#### [Work required]
For the data below, transcribe the part that opens with the line containing "Given: Click the green Exit logout icon" and closes with the line containing "Viewport: 1000px width, 737px height.", exactly and with no pictures.

-----

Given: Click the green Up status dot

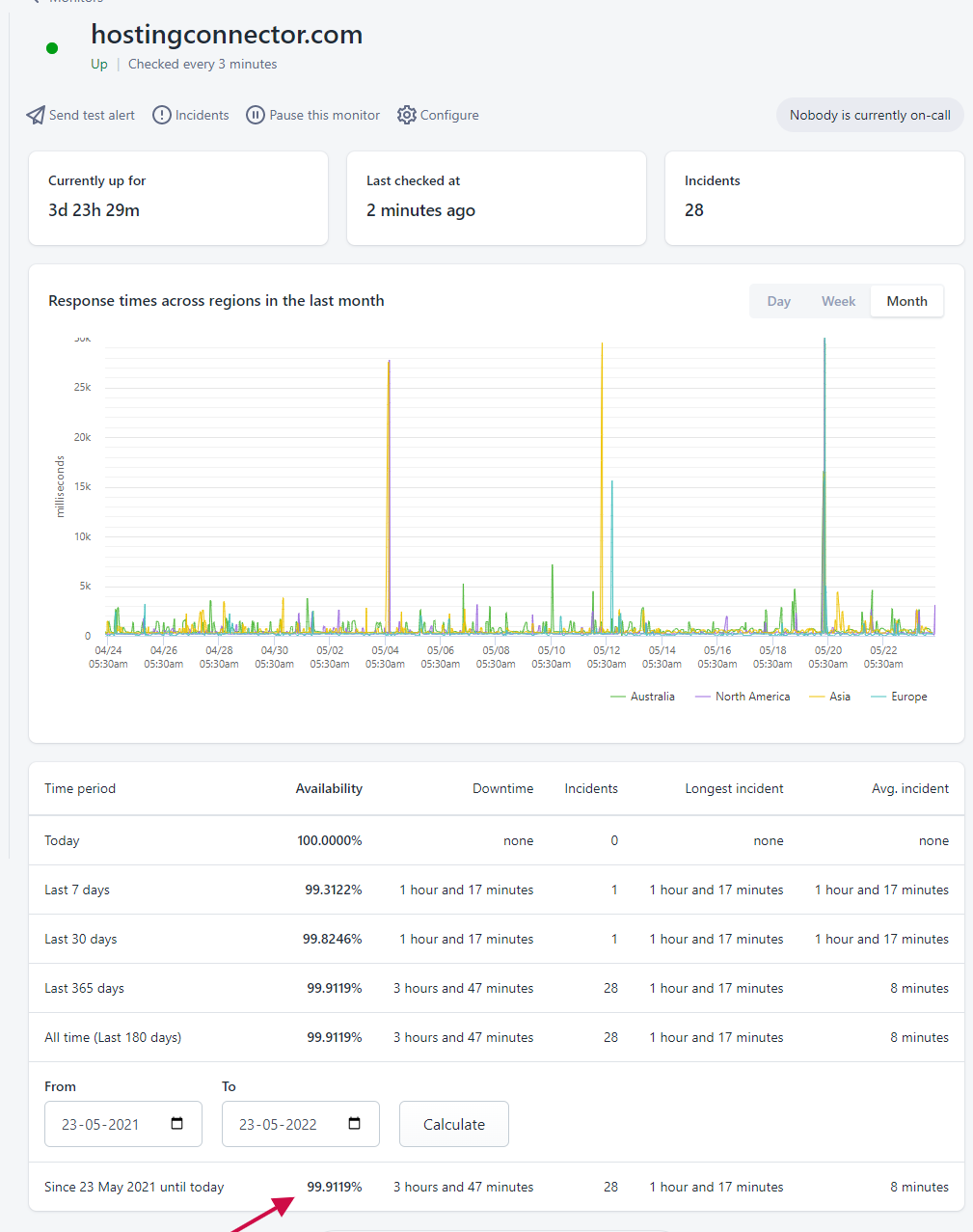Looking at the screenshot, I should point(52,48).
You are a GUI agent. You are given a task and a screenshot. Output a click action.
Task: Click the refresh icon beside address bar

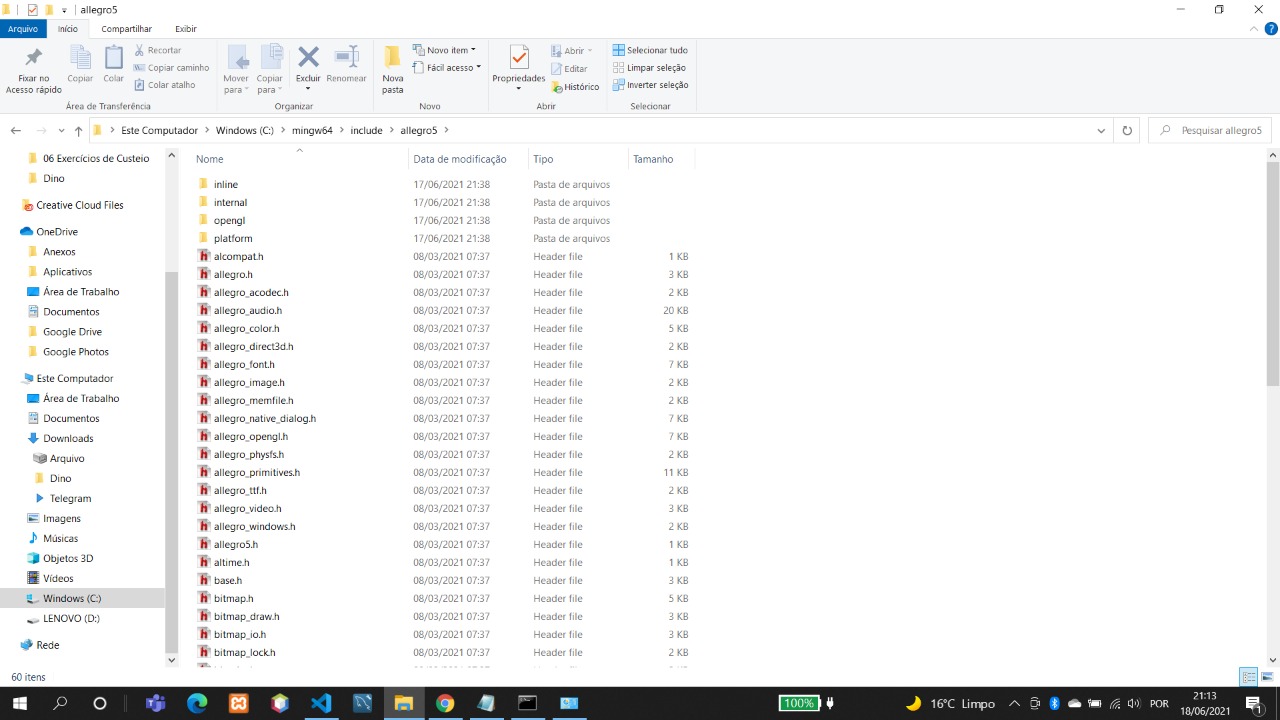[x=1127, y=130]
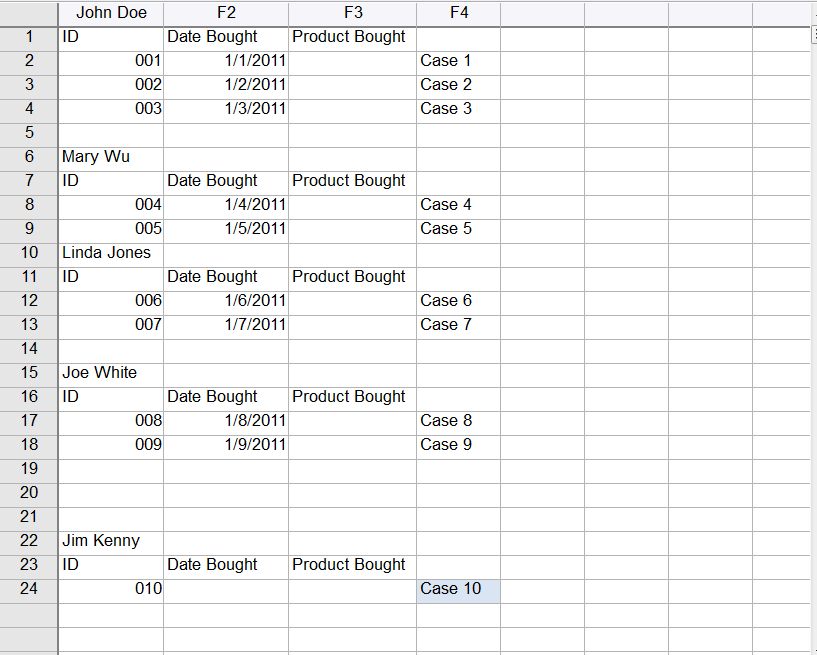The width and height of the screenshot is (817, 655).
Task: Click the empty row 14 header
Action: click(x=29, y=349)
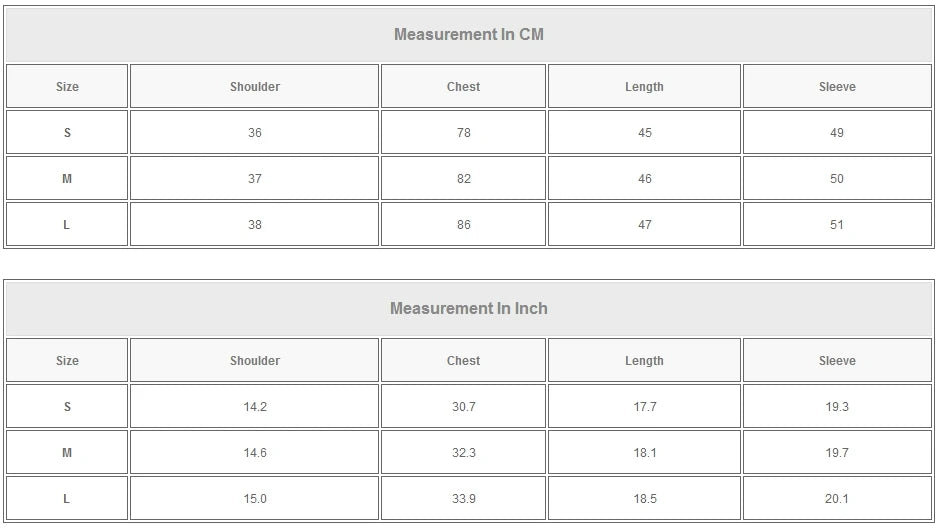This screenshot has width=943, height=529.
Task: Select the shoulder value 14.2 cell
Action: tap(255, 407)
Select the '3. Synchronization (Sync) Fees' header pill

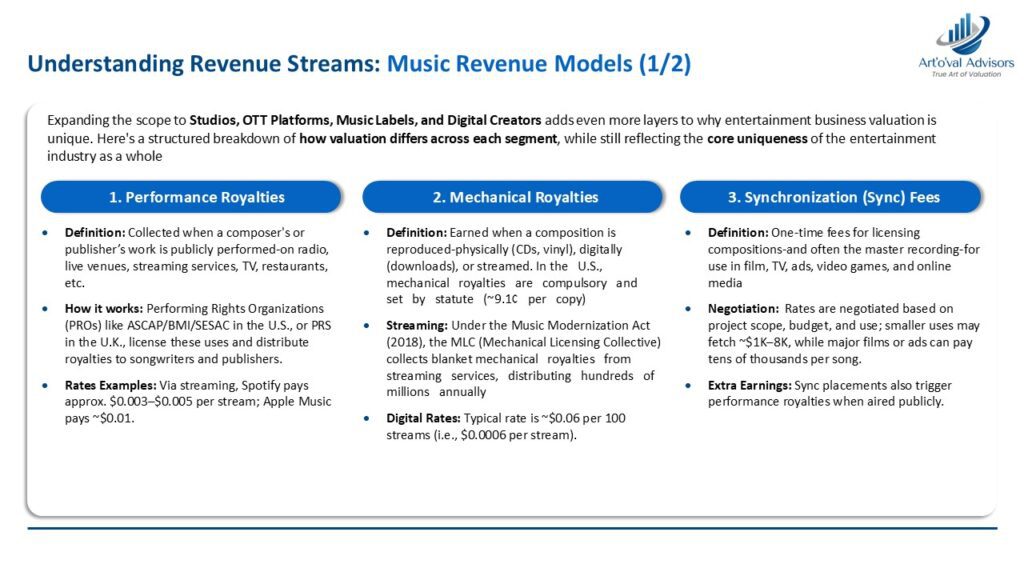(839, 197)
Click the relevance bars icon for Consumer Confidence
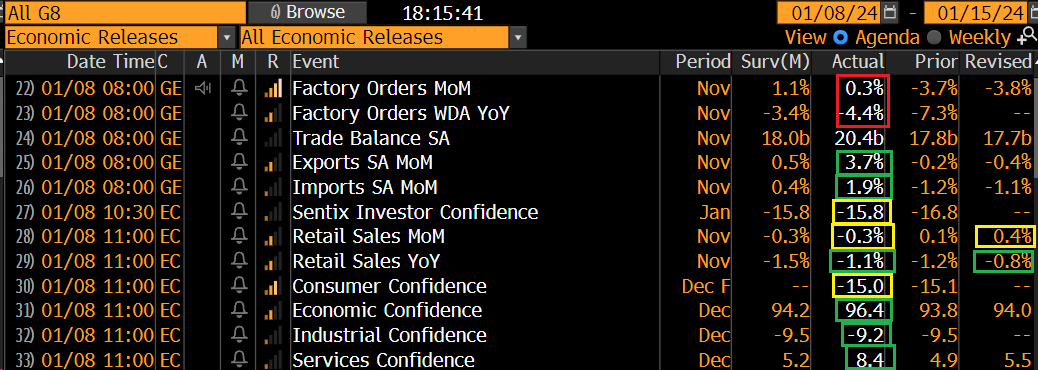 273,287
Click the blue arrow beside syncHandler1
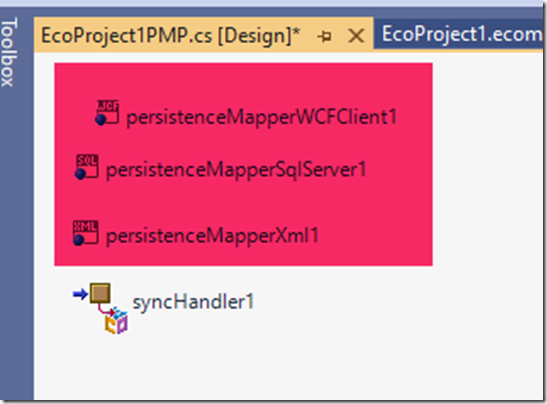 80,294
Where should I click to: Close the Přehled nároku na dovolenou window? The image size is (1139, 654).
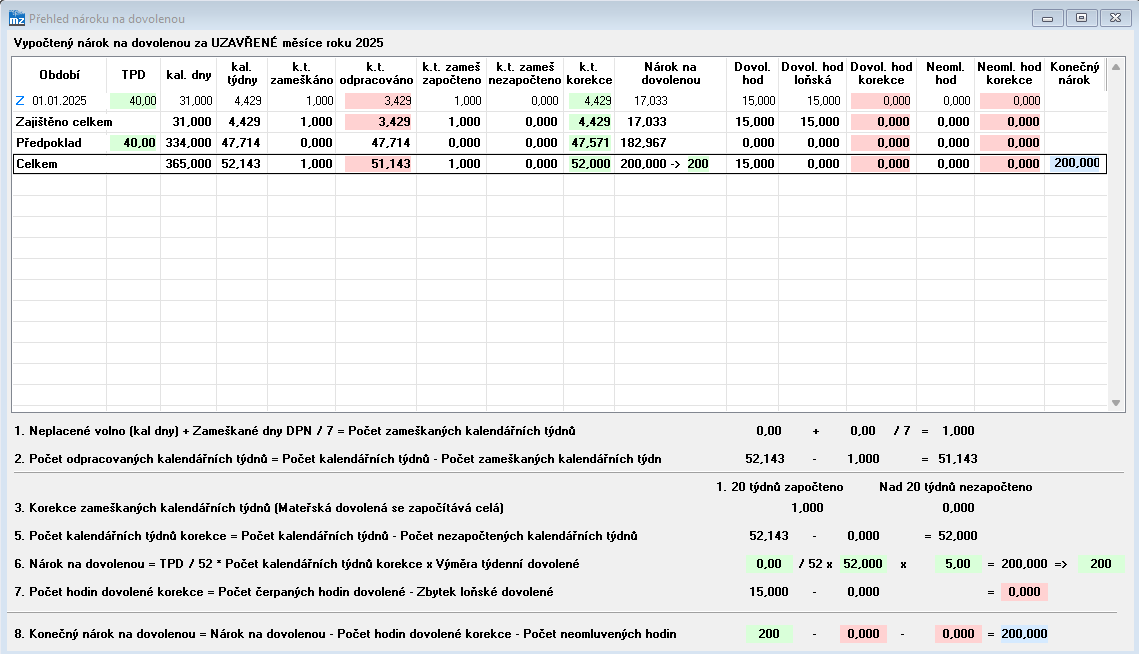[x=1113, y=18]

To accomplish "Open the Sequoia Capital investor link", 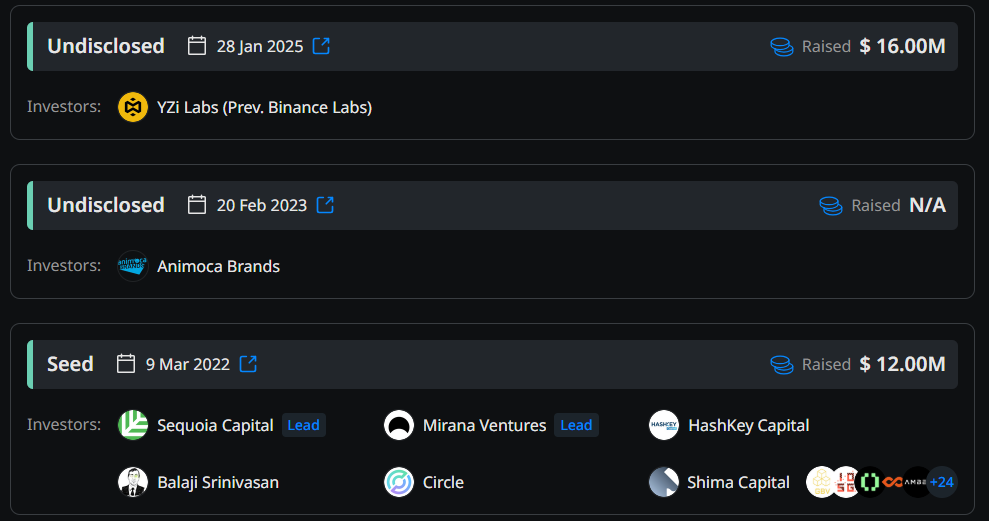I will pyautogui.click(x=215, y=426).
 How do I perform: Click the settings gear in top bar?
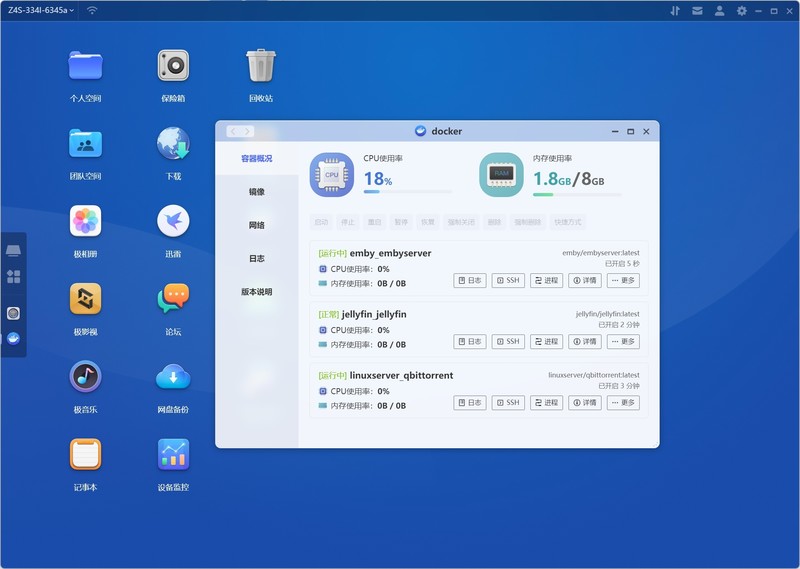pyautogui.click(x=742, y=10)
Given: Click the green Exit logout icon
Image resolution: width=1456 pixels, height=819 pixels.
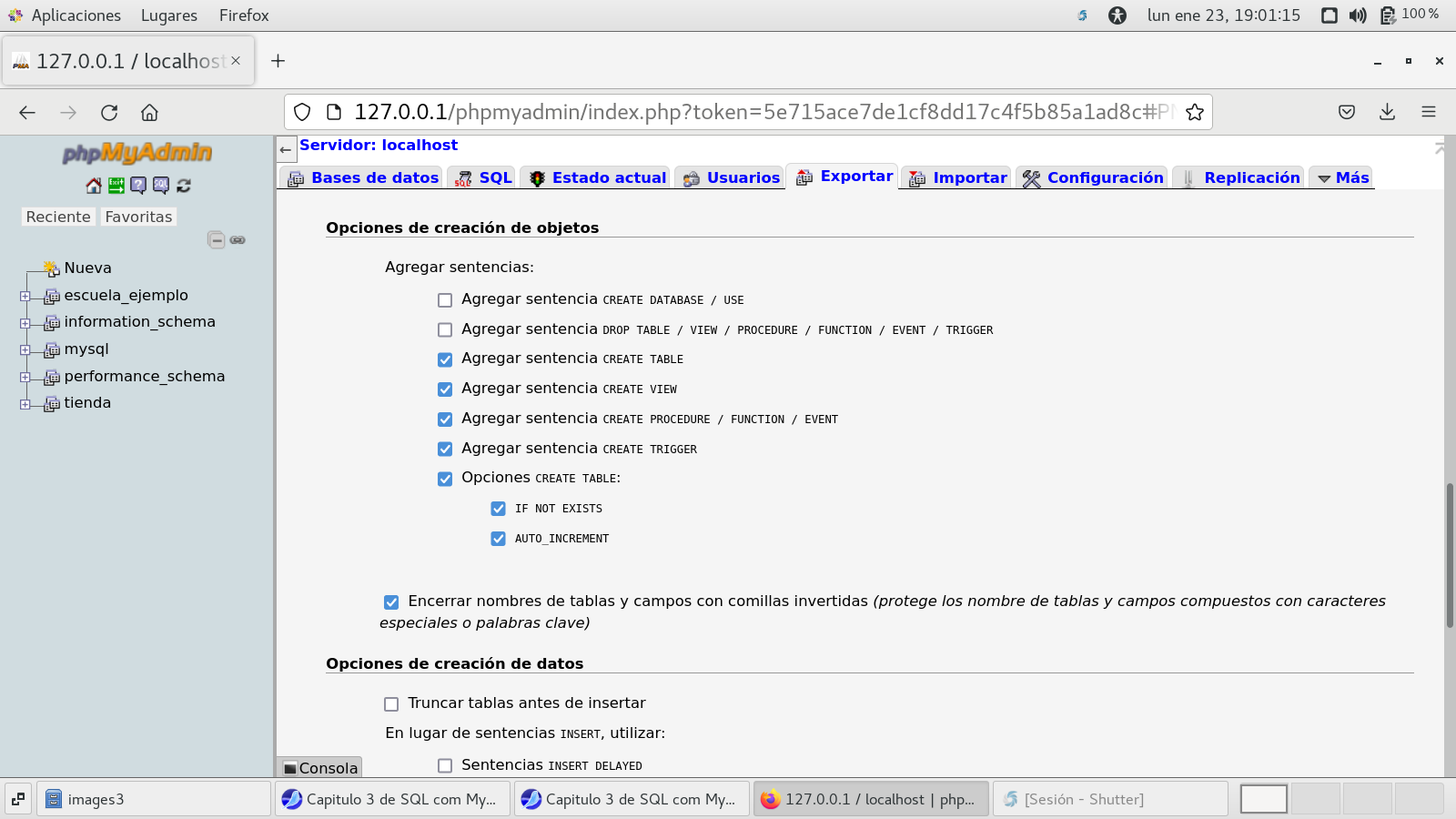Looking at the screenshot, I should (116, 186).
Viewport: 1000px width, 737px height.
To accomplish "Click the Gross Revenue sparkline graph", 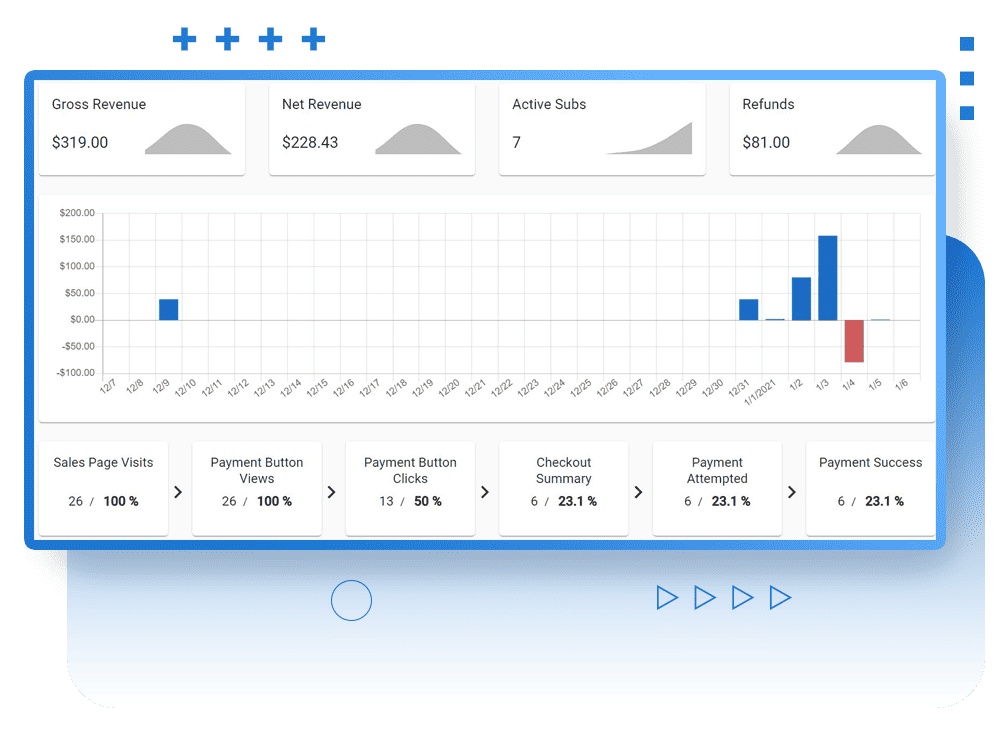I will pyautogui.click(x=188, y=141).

-----

#### [Response box]
Given: Click the green Exit logout icon
Image resolution: width=1456 pixels, height=819 pixels.
Looking at the screenshot, I should (116, 186).
Viewport: 1000px width, 737px height.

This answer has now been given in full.